— START —
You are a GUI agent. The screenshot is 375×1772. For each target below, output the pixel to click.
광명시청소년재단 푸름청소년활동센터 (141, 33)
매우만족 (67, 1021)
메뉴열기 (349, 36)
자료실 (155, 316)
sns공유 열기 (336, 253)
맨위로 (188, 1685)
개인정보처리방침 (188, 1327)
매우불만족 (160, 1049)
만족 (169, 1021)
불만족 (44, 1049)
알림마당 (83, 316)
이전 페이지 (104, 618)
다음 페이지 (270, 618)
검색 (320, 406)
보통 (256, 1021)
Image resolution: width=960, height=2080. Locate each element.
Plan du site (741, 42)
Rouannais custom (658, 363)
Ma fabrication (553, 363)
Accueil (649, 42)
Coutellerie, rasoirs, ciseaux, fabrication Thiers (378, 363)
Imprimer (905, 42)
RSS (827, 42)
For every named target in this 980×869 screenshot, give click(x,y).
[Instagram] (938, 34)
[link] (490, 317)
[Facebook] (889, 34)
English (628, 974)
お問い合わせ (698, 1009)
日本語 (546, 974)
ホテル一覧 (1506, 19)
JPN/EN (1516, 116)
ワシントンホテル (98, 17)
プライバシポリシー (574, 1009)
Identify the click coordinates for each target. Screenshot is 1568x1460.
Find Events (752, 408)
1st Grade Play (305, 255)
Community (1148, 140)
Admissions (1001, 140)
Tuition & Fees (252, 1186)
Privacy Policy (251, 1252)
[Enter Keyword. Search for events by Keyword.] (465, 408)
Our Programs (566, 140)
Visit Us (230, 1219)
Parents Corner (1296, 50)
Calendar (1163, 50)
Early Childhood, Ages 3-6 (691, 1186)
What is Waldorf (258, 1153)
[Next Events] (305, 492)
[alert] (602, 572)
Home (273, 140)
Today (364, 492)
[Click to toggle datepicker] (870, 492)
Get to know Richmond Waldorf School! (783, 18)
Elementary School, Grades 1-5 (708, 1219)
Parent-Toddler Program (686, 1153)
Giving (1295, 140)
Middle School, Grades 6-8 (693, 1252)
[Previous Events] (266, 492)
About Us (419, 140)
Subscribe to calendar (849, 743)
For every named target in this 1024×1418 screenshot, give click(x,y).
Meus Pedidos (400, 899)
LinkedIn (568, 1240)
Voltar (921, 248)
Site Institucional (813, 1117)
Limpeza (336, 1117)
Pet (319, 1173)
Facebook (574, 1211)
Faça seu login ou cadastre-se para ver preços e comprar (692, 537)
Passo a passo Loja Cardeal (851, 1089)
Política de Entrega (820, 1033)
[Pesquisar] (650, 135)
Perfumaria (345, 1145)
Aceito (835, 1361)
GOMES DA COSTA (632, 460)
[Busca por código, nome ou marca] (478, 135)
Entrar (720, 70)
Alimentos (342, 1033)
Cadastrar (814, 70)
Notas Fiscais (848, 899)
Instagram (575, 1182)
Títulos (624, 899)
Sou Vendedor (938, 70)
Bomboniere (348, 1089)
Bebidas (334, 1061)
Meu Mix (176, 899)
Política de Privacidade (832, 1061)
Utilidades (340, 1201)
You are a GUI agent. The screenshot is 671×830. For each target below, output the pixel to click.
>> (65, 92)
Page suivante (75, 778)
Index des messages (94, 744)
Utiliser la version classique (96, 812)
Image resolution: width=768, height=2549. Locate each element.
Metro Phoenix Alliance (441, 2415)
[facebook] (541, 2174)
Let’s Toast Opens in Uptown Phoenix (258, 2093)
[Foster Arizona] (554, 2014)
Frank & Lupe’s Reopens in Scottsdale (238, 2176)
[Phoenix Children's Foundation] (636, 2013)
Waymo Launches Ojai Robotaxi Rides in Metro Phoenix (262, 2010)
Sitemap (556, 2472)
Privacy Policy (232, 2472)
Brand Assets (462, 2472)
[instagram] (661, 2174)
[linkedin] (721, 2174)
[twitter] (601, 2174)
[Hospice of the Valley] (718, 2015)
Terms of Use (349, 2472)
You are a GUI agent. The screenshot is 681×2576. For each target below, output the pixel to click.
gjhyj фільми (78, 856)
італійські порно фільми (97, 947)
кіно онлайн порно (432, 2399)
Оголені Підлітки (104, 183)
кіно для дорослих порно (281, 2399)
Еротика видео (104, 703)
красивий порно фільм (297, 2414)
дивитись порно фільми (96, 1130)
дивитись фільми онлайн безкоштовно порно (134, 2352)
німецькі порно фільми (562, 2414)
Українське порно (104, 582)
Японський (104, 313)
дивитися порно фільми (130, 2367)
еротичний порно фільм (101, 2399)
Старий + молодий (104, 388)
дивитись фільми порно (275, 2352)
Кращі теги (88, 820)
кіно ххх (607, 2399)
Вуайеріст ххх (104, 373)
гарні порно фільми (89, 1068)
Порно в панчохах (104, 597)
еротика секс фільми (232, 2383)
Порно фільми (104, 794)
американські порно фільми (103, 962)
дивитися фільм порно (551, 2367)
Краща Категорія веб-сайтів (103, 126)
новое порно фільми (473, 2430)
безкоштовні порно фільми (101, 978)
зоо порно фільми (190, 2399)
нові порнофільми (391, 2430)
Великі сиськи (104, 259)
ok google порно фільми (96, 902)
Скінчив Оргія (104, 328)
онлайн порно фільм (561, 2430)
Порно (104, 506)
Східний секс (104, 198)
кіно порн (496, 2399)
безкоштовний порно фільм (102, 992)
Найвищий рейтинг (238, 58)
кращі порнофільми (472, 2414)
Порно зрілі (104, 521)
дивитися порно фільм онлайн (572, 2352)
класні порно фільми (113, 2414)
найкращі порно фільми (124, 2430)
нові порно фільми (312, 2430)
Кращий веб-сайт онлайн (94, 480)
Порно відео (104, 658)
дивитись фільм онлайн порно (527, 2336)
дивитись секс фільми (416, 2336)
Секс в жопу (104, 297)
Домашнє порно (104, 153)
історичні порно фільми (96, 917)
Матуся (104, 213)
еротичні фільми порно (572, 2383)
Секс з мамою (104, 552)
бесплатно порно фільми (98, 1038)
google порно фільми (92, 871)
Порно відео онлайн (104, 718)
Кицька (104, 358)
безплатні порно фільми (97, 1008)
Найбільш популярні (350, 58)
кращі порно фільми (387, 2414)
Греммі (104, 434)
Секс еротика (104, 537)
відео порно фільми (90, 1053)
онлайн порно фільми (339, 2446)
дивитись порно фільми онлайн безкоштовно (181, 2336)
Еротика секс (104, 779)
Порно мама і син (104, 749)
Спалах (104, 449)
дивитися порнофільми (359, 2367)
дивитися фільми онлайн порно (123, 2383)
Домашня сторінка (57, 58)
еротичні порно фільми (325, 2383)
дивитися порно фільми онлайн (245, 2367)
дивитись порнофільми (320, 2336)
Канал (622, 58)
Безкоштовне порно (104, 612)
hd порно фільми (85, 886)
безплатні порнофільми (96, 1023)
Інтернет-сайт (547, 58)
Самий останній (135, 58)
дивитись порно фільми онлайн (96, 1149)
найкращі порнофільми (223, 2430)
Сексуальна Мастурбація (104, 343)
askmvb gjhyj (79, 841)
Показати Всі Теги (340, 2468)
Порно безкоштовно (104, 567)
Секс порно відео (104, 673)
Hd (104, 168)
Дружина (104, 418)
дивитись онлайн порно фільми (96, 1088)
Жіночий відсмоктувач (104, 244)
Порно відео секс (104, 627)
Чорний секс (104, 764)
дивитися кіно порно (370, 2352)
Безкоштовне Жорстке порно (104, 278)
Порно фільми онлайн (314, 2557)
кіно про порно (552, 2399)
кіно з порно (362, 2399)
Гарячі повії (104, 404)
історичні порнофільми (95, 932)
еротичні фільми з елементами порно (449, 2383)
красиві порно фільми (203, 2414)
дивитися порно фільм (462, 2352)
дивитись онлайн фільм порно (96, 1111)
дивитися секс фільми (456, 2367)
— END —
Turn every line of the entries above into a JSON list of strings, one string per line, skipping any blank lines.

[
  "You are a GUI agent. The screenshot is 375×1772. For each target below, output the pixel to click.",
  "광명시청소년재단 푸름청소년활동센터 (141, 33)",
  "매우만족 (67, 1021)",
  "메뉴열기 (349, 36)",
  "자료실 (155, 316)",
  "sns공유 열기 (336, 253)",
  "맨위로 (188, 1685)",
  "개인정보처리방침 (188, 1327)",
  "매우불만족 (160, 1049)",
  "만족 (169, 1021)",
  "불만족 (44, 1049)",
  "알림마당 (83, 316)",
  "이전 페이지 (104, 618)",
  "다음 페이지 (270, 618)",
  "검색 (320, 406)",
  "보통 (256, 1021)",
  "Image resolution: width=960, height=2080. Locate each element.",
  "Plan du site (741, 42)",
  "Rouannais custom (658, 363)",
  "Ma fabrication (553, 363)",
  "Accueil (649, 42)",
  "Coutellerie, rasoirs, ciseaux, fabrication Thiers (378, 363)",
  "Imprimer (905, 42)",
  "RSS (827, 42)",
  "For every named target in this 980×869 screenshot, give click(x,y).",
  "[Instagram] (938, 34)",
  "[link] (490, 317)",
  "[Facebook] (889, 34)",
  "English (628, 974)",
  "お問い合わせ (698, 1009)",
  "日本語 (546, 974)",
  "ホテル一覧 (1506, 19)",
  "JPN/EN (1516, 116)",
  "ワシントンホテル (98, 17)",
  "プライバシポリシー (574, 1009)",
  "Identify the click coordinates for each target. Screenshot is 1568x1460.",
  "Find Events (752, 408)",
  "1st Grade Play (305, 255)",
  "Community (1148, 140)",
  "Admissions (1001, 140)",
  "Tuition & Fees (252, 1186)",
  "Privacy Policy (251, 1252)",
  "[Enter Keyword. Search for events by Keyword.] (465, 408)",
  "Our Programs (566, 140)",
  "Visit Us (230, 1219)",
  "Parents Corner (1296, 50)",
  "Calendar (1163, 50)",
  "Early Childhood, Ages 3-6 (691, 1186)",
  "What is Waldorf (258, 1153)",
  "[Next Events] (305, 492)",
  "[alert] (602, 572)",
  "Home (273, 140)",
  "Today (364, 492)",
  "[Click to toggle datepicker] (870, 492)",
  "Get to know Richmond Waldorf School! (783, 18)",
  "Elementary School, Grades 1-5 (708, 1219)",
  "Parent-Toddler Program (686, 1153)",
  "Giving (1295, 140)",
  "Middle School, Grades 6-8 (693, 1252)",
  "[Previous Events] (266, 492)",
  "About Us (419, 140)",
  "Subscribe to calendar (849, 743)",
  "For every named target in this 1024×1418 screenshot, give click(x,y).",
  "Meus Pedidos (400, 899)",
  "LinkedIn (568, 1240)",
  "Voltar (921, 248)",
  "Site Institucional (813, 1117)",
  "Limpeza (336, 1117)",
  "Pet (319, 1173)",
  "Facebook (574, 1211)",
  "Faça seu login ou cadastre-se para ver preços e comprar (692, 537)",
  "Passo a passo Loja Cardeal (851, 1089)",
  "Política de Entrega (820, 1033)",
  "[Pesquisar] (650, 135)",
  "Perfumaria (345, 1145)",
  "Aceito (835, 1361)",
  "GOMES DA COSTA (632, 460)",
  "[Busca por código, nome ou marca] (478, 135)",
  "Entrar (720, 70)",
  "Alimentos (342, 1033)",
  "Cadastrar (814, 70)",
  "Notas Fiscais (848, 899)",
  "Instagram (575, 1182)",
  "Títulos (624, 899)",
  "Sou Vendedor (938, 70)",
  "Bomboniere (348, 1089)",
  "Bebidas (334, 1061)",
  "Meu Mix (176, 899)",
  "Política de Privacidade (832, 1061)",
  "Utilidades (340, 1201)",
  "You are a GUI agent. The screenshot is 671×830. For each target below, output the pixel to click.",
  ">> (65, 92)",
  "Page suivante (75, 778)",
  "Index des messages (94, 744)",
  "Utiliser la version classique (96, 812)",
  "Image resolution: width=768, height=2549. Locate each element.",
  "Metro Phoenix Alliance (441, 2415)",
  "[facebook] (541, 2174)",
  "Let’s Toast Opens in Uptown Phoenix (258, 2093)",
  "[Foster Arizona] (554, 2014)",
  "Frank & Lupe’s Reopens in Scottsdale (238, 2176)",
  "[Phoenix Children's Foundation] (636, 2013)",
  "Waymo Launches Ojai Robotaxi Rides in Metro Phoenix (262, 2010)",
  "Sitemap (556, 2472)",
  "Privacy Policy (232, 2472)",
  "Brand Assets (462, 2472)",
  "[instagram] (661, 2174)",
  "[linkedin] (721, 2174)",
  "[twitter] (601, 2174)",
  "[Hospice of the Valley] (718, 2015)",
  "Terms of Use (349, 2472)",
  "You are a GUI agent. The screenshot is 681×2576. For each target below, output the pixel to click.",
  "gjhyj фільми (78, 856)",
  "італійські порно фільми (97, 947)",
  "кіно онлайн порно (432, 2399)",
  "Оголені Підлітки (104, 183)",
  "кіно для дорослих порно (281, 2399)",
  "Еротика видео (104, 703)",
  "красивий порно фільм (297, 2414)",
  "дивитись порно фільми (96, 1130)",
  "дивитись фільми онлайн безкоштовно порно (134, 2352)",
  "німецькі порно фільми (562, 2414)",
  "Українське порно (104, 582)",
  "Японський (104, 313)",
  "дивитися порно фільми (130, 2367)",
  "еротичний порно фільм (101, 2399)",
  "Старий + молодий (104, 388)",
  "дивитись фільми порно (275, 2352)",
  "Кращі теги (88, 820)",
  "кіно ххх (607, 2399)",
  "Вуайеріст ххх (104, 373)",
  "гарні порно фільми (89, 1068)",
  "Порно в панчохах (104, 597)",
  "еротика секс фільми (232, 2383)",
  "Порно фільми (104, 794)",
  "американські порно фільми (103, 962)",
  "дивитися фільм порно (551, 2367)",
  "Краща Категорія веб-сайтів (103, 126)",
  "новое порно фільми (473, 2430)",
  "безкоштовні порно фільми (101, 978)",
  "зоо порно фільми (190, 2399)",
  "нові порнофільми (391, 2430)",
  "Великі сиськи (104, 259)",
  "ok google порно фільми (96, 902)",
  "Скінчив Оргія (104, 328)",
  "онлайн порно фільм (561, 2430)",
  "Порно (104, 506)",
  "Східний секс (104, 198)",
  "кіно порн (496, 2399)",
  "безкоштовний порно фільм (102, 992)",
  "Найвищий рейтинг (238, 58)",
  "кращі порнофільми (472, 2414)",
  "Порно зрілі (104, 521)",
  "дивитися порно фільм онлайн (572, 2352)",
  "класні порно фільми (113, 2414)",
  "найкращі порно фільми (124, 2430)",
  "нові порно фільми (312, 2430)",
  "Кращий веб-сайт онлайн (94, 480)",
  "Порно відео (104, 658)",
  "дивитись фільм онлайн порно (527, 2336)",
  "дивитись секс фільми (416, 2336)",
  "Секс в жопу (104, 297)",
  "Домашнє порно (104, 153)",
  "історичні порно фільми (96, 917)",
  "Матуся (104, 213)",
  "еротичні фільми порно (572, 2383)",
  "Секс з мамою (104, 552)",
  "бесплатно порно фільми (98, 1038)",
  "google порно фільми (92, 871)",
  "Порно відео онлайн (104, 718)",
  "Кицька (104, 358)",
  "безплатні порно фільми (97, 1008)",
  "Найбільш популярні (350, 58)",
  "кращі порно фільми (387, 2414)",
  "Греммі (104, 434)",
  "Секс еротика (104, 537)",
  "відео порно фільми (90, 1053)",
  "онлайн порно фільми (339, 2446)",
  "дивитись порно фільми онлайн безкоштовно (181, 2336)",
  "Еротика секс (104, 779)",
  "Порно мама і син (104, 749)",
  "Спалах (104, 449)",
  "дивитися порнофільми (359, 2367)",
  "дивитися фільми онлайн порно (123, 2383)",
  "Домашня сторінка (57, 58)",
  "еротичні порно фільми (325, 2383)",
  "дивитися порно фільми онлайн (245, 2367)",
  "дивитись порнофільми (320, 2336)",
  "Канал (622, 58)",
  "Безкоштовне порно (104, 612)",
  "hd порно фільми (85, 886)",
  "безплатні порнофільми (96, 1023)",
  "Інтернет-сайт (547, 58)",
  "Самий останній (135, 58)",
  "дивитись порно фільми онлайн (96, 1149)",
  "найкращі порнофільми (223, 2430)",
  "Сексуальна Мастурбація (104, 343)",
  "askmvb gjhyj (79, 841)",
  "Показати Всі Теги (340, 2468)",
  "Порно безкоштовно (104, 567)",
  "Секс порно відео (104, 673)",
  "Hd (104, 168)",
  "Дружина (104, 418)",
  "дивитись онлайн порно фільми (96, 1088)",
  "Жіночий відсмоктувач (104, 244)",
  "Порно відео секс (104, 627)",
  "Чорний секс (104, 764)",
  "дивитися кіно порно (370, 2352)",
  "Безкоштовне Жорстке порно (104, 278)",
  "Порно фільми онлайн (314, 2557)",
  "кіно про порно (552, 2399)",
  "кіно з порно (362, 2399)",
  "Гарячі повії (104, 404)",
  "історичні порнофільми (95, 932)",
  "еротичні фільми з елементами порно (449, 2383)",
  "красиві порно фільми (203, 2414)",
  "дивитися порно фільм (462, 2352)",
  "дивитись онлайн фільм порно (96, 1111)",
  "дивитися секс фільми (456, 2367)"
]